> What you have to do:
Only what runs from the line with "2x wassergekühlte Grafikkarten" to the final line of the records below should be given again, word for word.

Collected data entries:
┌──

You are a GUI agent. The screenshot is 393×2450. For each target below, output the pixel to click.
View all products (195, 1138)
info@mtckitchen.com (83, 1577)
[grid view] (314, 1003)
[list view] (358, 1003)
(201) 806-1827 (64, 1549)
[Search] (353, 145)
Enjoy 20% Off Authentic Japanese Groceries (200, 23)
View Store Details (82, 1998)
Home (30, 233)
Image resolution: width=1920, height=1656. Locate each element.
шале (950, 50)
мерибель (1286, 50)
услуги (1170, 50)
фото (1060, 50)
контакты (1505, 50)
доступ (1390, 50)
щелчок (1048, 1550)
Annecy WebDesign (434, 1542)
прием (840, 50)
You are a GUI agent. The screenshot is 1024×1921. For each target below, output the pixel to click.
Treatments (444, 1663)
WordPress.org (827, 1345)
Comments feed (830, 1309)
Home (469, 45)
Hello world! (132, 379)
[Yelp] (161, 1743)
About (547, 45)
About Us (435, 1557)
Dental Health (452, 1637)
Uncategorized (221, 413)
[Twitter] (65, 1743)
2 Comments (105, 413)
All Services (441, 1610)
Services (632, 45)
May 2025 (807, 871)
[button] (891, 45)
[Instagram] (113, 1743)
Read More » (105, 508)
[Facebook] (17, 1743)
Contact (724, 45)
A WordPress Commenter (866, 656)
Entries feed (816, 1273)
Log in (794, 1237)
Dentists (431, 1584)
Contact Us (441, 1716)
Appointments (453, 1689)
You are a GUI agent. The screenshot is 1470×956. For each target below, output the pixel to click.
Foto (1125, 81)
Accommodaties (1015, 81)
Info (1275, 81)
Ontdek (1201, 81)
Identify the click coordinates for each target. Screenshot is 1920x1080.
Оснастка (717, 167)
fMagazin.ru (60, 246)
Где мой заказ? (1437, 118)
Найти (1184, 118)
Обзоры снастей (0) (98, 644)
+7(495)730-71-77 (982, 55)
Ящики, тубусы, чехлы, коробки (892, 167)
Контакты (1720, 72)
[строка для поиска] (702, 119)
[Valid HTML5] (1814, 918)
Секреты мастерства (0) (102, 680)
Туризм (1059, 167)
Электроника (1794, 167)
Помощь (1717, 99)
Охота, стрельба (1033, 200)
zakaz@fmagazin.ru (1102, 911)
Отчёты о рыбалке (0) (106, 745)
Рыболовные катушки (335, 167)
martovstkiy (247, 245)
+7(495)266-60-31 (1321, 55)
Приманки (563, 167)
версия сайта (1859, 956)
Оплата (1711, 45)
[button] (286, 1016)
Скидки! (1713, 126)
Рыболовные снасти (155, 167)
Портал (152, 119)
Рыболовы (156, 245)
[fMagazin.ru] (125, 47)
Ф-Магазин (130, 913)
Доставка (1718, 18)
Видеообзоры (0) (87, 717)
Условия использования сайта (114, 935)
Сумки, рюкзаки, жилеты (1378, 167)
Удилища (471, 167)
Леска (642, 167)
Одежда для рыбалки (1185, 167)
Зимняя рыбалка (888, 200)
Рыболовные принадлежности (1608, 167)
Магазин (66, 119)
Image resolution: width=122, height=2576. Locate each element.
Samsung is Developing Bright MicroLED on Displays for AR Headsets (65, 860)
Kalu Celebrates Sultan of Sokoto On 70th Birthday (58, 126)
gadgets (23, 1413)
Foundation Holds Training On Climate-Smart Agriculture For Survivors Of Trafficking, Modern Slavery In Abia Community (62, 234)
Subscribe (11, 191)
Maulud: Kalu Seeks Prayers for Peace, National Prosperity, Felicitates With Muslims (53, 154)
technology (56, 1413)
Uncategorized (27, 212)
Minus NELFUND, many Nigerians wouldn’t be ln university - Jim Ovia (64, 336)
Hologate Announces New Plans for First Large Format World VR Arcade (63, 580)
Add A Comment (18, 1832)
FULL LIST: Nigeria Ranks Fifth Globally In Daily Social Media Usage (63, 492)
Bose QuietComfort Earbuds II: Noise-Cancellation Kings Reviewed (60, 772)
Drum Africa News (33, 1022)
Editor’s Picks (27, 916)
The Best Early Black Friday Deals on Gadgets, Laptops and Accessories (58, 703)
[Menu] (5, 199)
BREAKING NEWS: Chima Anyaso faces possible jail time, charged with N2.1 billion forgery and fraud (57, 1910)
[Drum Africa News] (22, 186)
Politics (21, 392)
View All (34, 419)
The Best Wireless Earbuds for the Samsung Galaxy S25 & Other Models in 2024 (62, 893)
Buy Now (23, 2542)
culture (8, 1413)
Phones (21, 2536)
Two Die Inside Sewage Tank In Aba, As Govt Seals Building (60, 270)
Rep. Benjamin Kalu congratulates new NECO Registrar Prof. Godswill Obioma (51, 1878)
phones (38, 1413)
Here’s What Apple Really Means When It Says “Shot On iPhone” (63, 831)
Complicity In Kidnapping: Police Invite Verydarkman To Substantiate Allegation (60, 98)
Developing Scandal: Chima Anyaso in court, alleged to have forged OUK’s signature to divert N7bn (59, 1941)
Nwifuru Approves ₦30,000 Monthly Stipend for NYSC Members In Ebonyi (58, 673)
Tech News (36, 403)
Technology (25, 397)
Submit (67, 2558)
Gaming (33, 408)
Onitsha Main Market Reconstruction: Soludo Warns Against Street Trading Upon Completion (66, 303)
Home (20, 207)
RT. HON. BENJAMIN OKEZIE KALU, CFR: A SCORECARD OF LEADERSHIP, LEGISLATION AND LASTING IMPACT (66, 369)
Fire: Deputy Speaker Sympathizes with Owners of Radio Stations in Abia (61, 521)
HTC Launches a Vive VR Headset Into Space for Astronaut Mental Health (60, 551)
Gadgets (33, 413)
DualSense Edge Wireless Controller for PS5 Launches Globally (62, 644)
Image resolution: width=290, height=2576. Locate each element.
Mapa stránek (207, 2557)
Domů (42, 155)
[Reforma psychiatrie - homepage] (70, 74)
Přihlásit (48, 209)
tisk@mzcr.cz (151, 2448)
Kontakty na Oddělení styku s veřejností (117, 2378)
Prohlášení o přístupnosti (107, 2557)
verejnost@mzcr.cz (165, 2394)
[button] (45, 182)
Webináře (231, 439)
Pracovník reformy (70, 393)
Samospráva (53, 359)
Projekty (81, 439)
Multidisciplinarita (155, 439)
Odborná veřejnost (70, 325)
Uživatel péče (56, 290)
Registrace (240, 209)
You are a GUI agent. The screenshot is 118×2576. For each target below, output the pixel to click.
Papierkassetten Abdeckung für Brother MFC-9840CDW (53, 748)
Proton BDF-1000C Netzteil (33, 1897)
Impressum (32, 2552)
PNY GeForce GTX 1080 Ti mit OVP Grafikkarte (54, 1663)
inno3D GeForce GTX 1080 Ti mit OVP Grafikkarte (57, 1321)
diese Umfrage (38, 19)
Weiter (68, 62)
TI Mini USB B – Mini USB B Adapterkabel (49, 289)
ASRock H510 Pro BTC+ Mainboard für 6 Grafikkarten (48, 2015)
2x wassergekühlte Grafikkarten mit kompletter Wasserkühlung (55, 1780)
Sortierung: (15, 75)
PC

└──

> Answer box:
2x wassergekühlte Grafikkarten mit kompletter Wasserkühlung (55, 1780)
Sortierung: (15, 75)
PC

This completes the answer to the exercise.